Parsing text files with "magic" values

Question

Background

I have some large text files used in an automation script for audio tuning. Each line in the text file looks roughly like:

A[BANANA] + B[PINEAPPLE] - C[CHERRY] [[BANANA]] BANANA # BANANA

The text gets fed to an old command-line program which searches for keywords, and swaps them out. Sample output would be:

A[0] + B[100] - C[0x1000] [[0]] 0 # 0
A[2] + B[200] - C[0x100A] [[2]] 0 # 0

Problem

Sometimes, text files have keywords that are meant to be left untouched (i.e. cases where we don't want "BANANA" substituted). I'd like to modify the text files to use some kind of keyword/delimiter that is unlikely to pop up in normal circumstances, i.e:

A[#1] + B[#2] - C[#3] [[#1]] #1 # #1

Question

Does python's text file parser have any special indexing/escape sequences I could use instead of simple keywords?

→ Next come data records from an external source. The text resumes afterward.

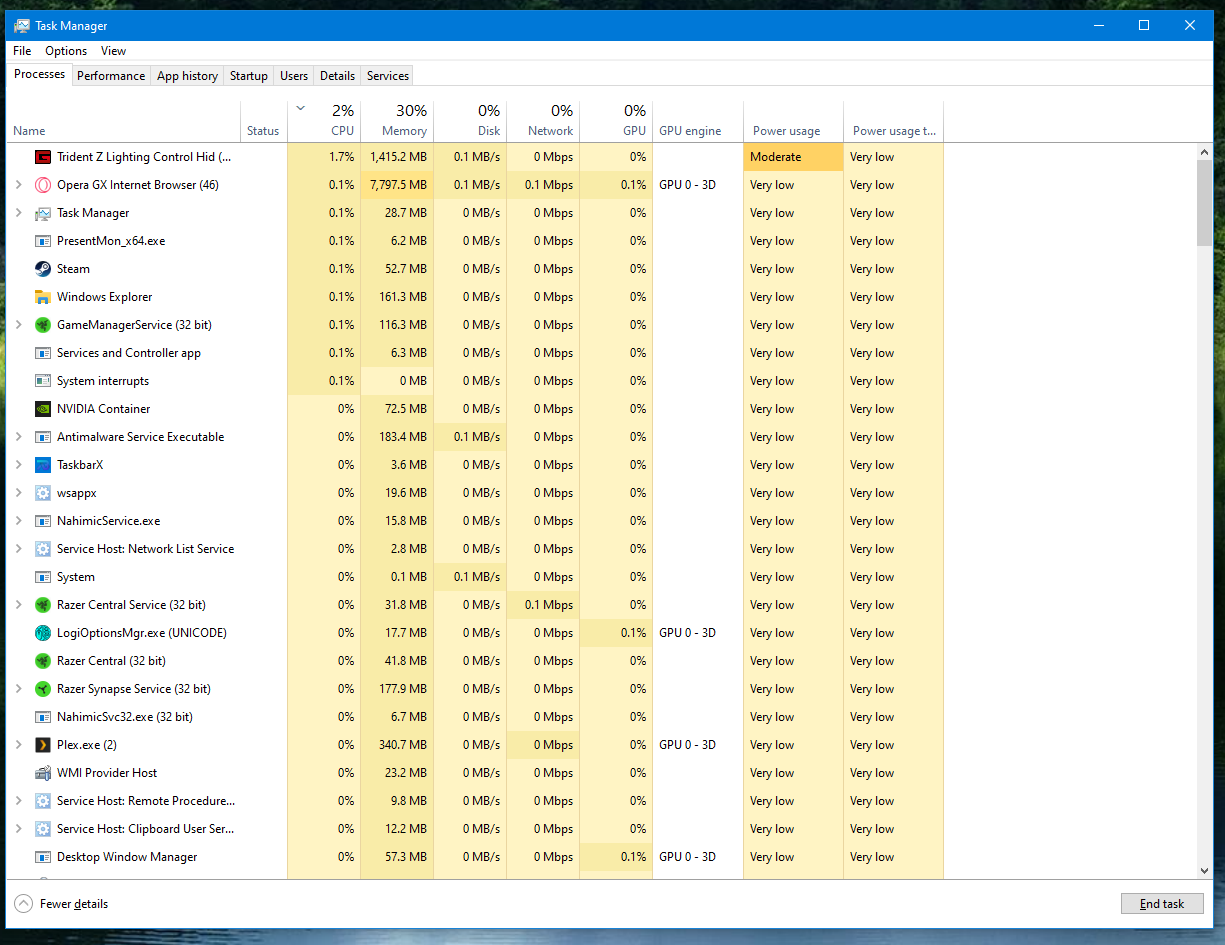Expand the Antimalware Service Executable entry
This screenshot has width=1225, height=945.
[18, 437]
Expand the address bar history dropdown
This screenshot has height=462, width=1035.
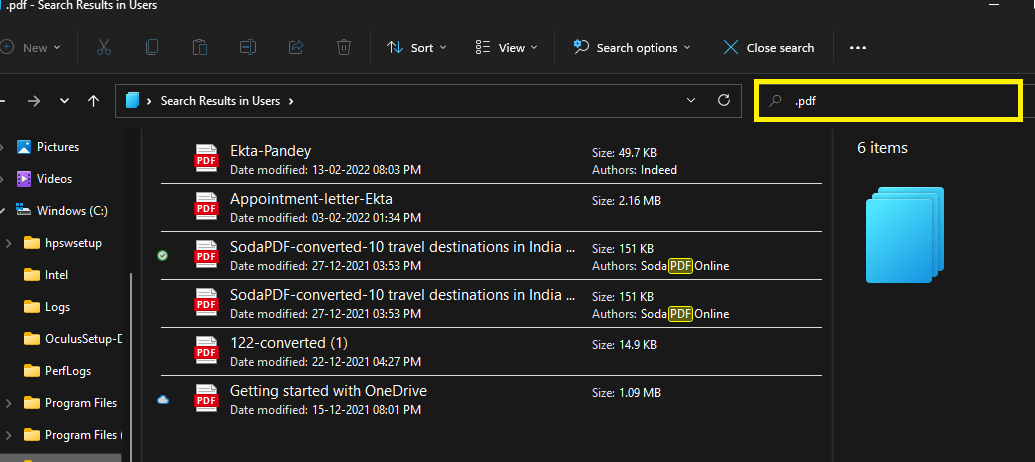coord(690,101)
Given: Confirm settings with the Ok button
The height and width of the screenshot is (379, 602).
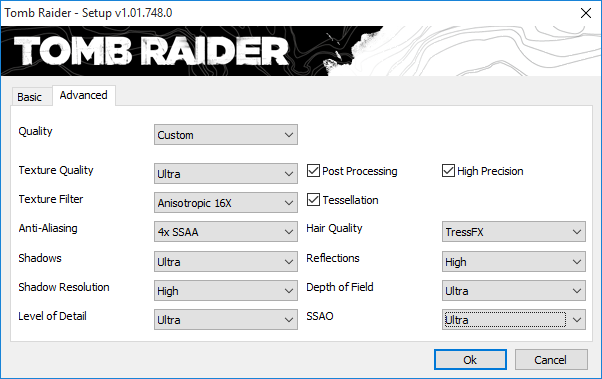Looking at the screenshot, I should (x=470, y=360).
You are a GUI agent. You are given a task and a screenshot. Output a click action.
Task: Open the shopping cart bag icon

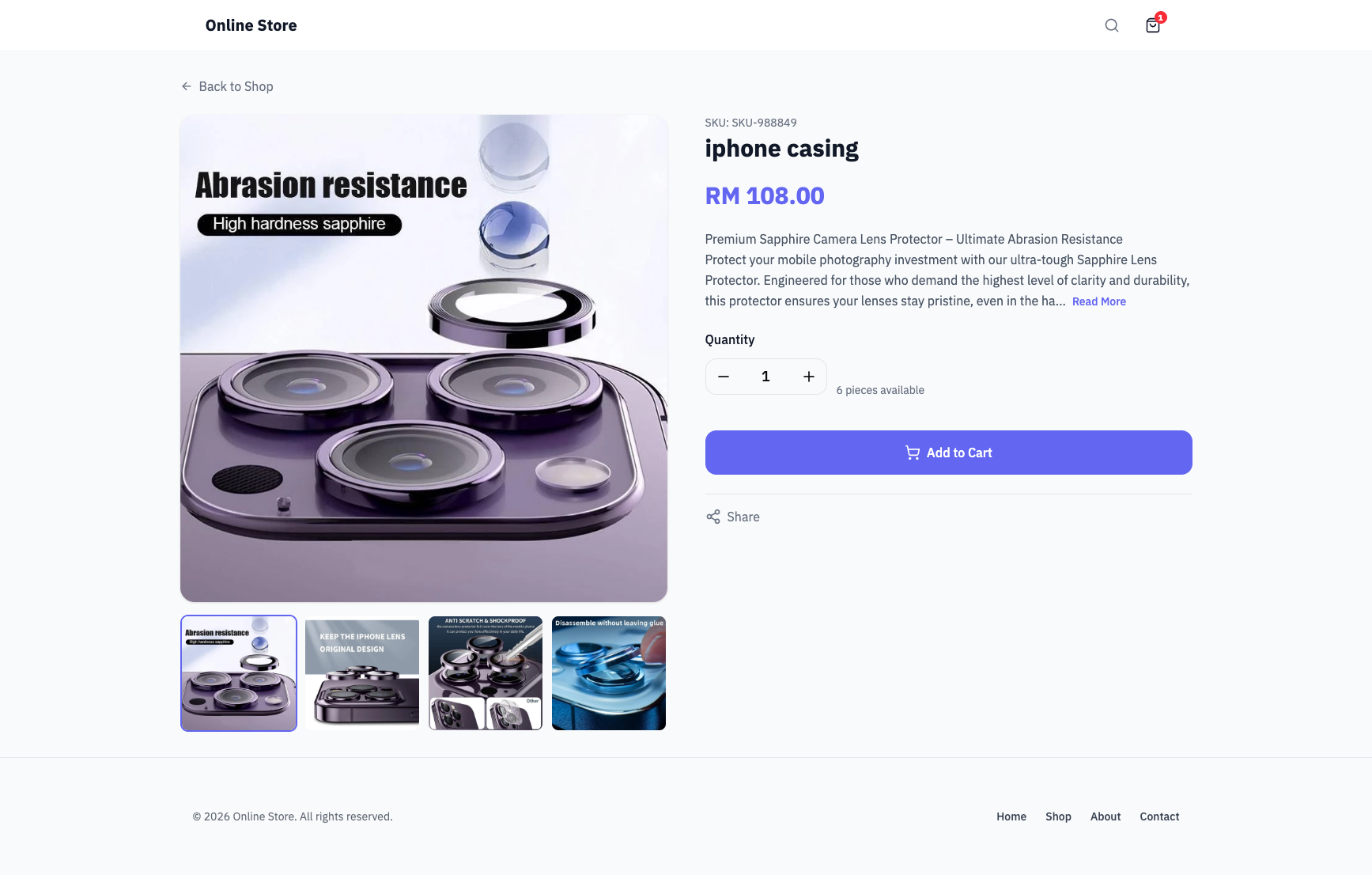(x=1153, y=25)
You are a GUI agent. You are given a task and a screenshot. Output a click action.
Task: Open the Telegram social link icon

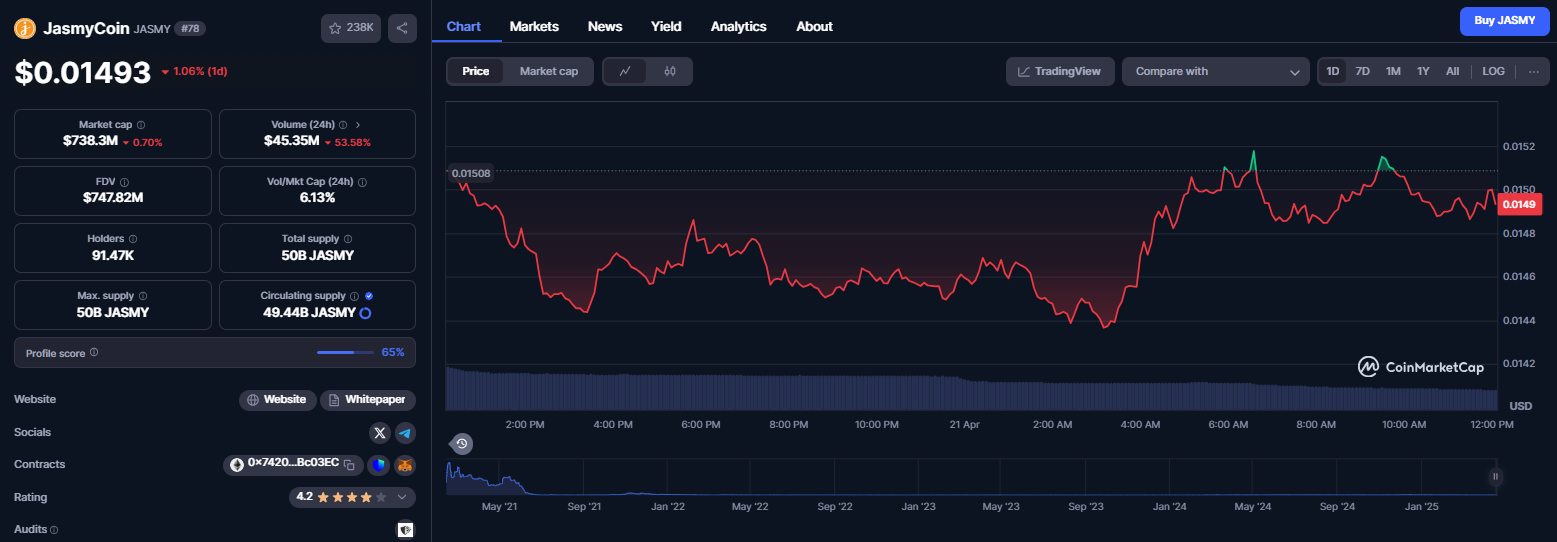point(405,433)
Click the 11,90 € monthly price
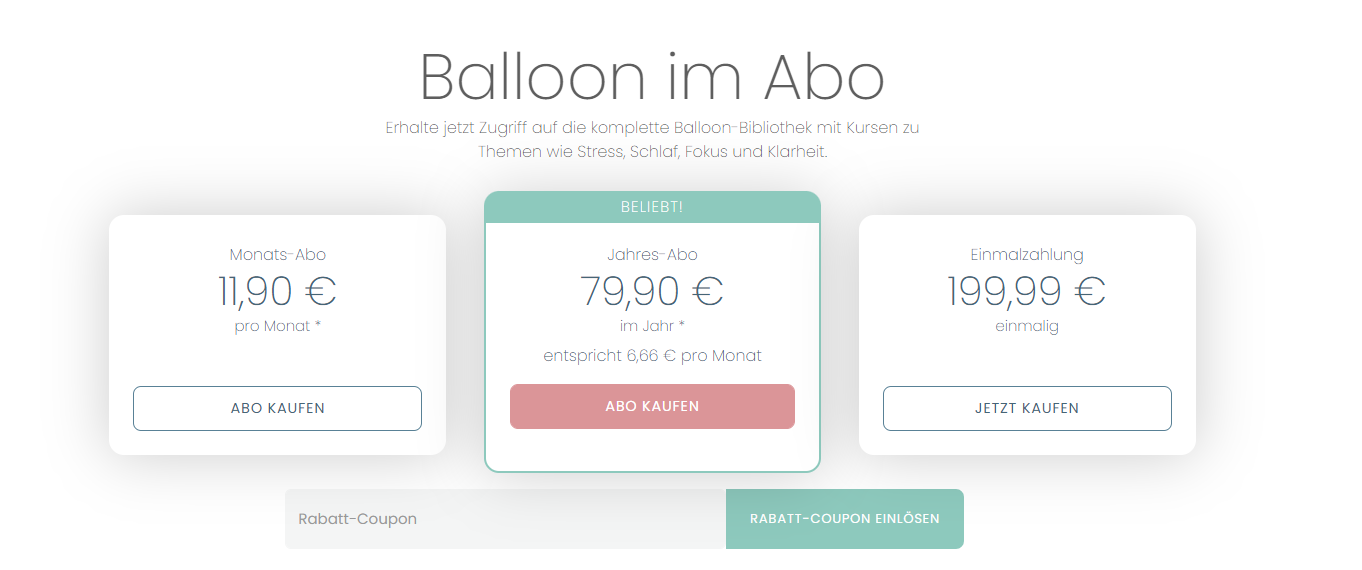1362x570 pixels. pyautogui.click(x=278, y=291)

You don't mean that all of the input lines look like that? Do you have a grammar for the input lines? — Bill Bell, Commented Jan 31, 2018 at 18:41
This is a strange post, almost confusing. What is this, like mail merge? A simple key/value pair that needs to be swapped out? It's pretty simple, why is it confusing me ? — user557597, Commented Jan 31, 2018 at 19:08
If you don't want "BANANA" substituted for, then why would you substitute in #1? — President James K. Polk, Commented Jan 31, 2018 at 21:05

Jean-François Fabre · Accepted Answer · 2018-01-31 18:58:51Z

2

use a regular expression replacement function with a dictionary.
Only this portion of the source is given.